For those of you who are working three jobs to pay for full-time study while you look after an elderly parent, you genuinely don’t have the time for exercise. Don’t beat yourself up about it. Make peace with where you are in life and let go of the notion that you should be doing two hours of pilates a day.
Be aware of your vulnerable times
Everyone has weak spots in their day when temptation gets too great or all willpower fades away. Whether it’s a 3pm chocolate bar, an extra glass of wine, a wheel of cheese before dinner, or a large soft drink, be aware of what’s tripping you up and why.
Do you starve yourself all day only to overeat at night? Do you banish all your favourite foods only to gorge yourself when you do break? Do you find yourself snacking all day out of boredom?
My weak spot was late at night after I had come home from the office and got the kids fed, bathed and to bed. It was time in my exhausted, harried state, to treat myself. It was when I became aware that a towering plate of ice-cream was only providing a temporary solution for some uneasy feelings that things for me changed. I still love ice-cream. I still regularly eat ice-cream. I just don’t need it.

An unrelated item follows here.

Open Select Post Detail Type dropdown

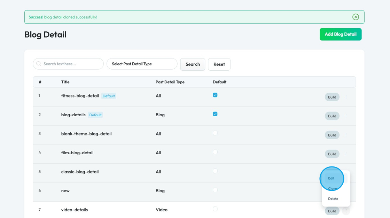pos(142,64)
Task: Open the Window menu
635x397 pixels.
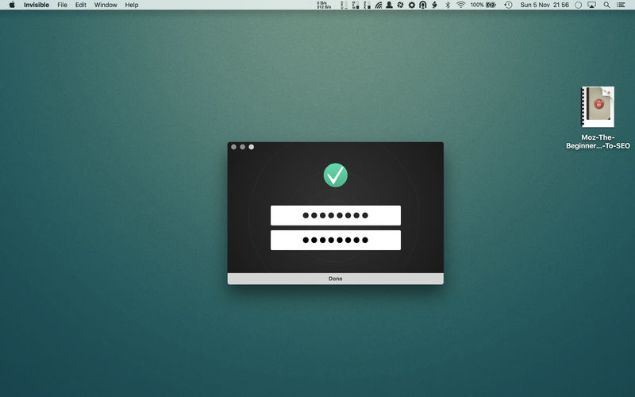Action: [106, 5]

My body is far from picture-perfect but I appreciate it and do my best to look after it well. I’m over feeling guilty about what I should and shouldn’t be doing and have opted, instead, to treat myself the same way I would treat a friend. I still always say ‘yes’ to dessert; I love wine and salt-and-vinegar chips; but I also fuel my body with healthy stuff, too. I had an ‘aha’ moment listening to a friend with a gorgeous figure complain about some invisible stretch marks. I realised everyone has their hang-ups and that it was a waste of time and energy worrying about them. Now I do my best to stay healthy but worrying about what I weigh is a distant memory. It’s liberating.